I find it very hard to bond with him, he's very particular about which activities he'll participate in and what he'll talk about.
His special interests become fixations, and he struggles to engage or talk about anything other than his current interest(s). When he does talk about these interests, he assumes people know what he knows or will just sound off information rather than having a two way conversation.
He lacks appropriate problem solving skills for his age, and needs talking through daily tasks (like dressing), or walking through things that should be 'common sense',
this can be frustrating as it is, however he's started to question/argue/be sarcastic/rude when I'm prompting him.
Also, he doesn't retain instructions well and so I repeat myself daily, hourly or even minuets after I've just said it. It can become very tiring.
I try not to let it bother me, but he often stims vocally and has a vocal 'ticks' including throat clearing, sniffing and the noise 'hmm'.
When he's particularly tired, he'll do one or more of the ticks every other second for hours on end. He's completely unaware he does this and I'd never want to make him self conscious, or ask him tonl stop, but my goodness it can become torturous to listen to.
He dislikes any social situations, which can be tough when trying to see family, however we're always very considerate and don't push him to socialise. He hates going to school, school mornings and even Sunday evenings he begins to say how tired he is and how he doesn't want to go. It's becoming hard to motivate/comfort him. (We have spoken to teachers and made changes where possible to accommodate).

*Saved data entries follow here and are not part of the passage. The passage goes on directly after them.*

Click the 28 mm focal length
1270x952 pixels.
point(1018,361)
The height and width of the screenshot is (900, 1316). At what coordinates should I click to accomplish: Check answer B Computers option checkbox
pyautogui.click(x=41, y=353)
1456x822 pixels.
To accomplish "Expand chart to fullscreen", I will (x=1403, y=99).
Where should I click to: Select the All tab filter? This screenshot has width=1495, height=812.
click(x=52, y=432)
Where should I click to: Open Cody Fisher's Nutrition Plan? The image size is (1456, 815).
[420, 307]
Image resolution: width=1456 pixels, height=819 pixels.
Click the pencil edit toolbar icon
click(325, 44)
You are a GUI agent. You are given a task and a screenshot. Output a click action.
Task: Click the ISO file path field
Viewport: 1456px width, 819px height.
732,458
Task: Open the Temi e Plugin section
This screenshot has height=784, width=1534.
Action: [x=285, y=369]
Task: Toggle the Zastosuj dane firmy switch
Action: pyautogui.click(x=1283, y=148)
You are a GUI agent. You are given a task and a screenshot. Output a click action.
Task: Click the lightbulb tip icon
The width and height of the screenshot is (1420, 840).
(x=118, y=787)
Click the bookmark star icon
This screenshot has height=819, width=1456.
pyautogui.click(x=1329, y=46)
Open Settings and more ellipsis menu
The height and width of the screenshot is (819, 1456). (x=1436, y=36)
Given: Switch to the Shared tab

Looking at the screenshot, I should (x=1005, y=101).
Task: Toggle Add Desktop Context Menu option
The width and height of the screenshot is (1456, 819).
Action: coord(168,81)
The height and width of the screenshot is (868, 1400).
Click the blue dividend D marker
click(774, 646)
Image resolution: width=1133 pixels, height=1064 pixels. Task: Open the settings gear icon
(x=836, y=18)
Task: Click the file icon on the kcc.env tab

Lately, he prefers to stay at home and watch a screen all day, protesting anything that involves leaving the house, and getting him off a screen takes a lot of persuasion.
Often he becomes so absorbed in the screen that he doesn't acknowledge being spoken to.
I feel like, lately these traits really irritate me and I find myself becoming impatient with him, and I don't want him to pick up on this.
Any tips on the mentioned topics are welcome!!
Or coping/calming stratagies would be great!
Even if someone could just confirm they relate to any of this would make me feel less of a terrible parent.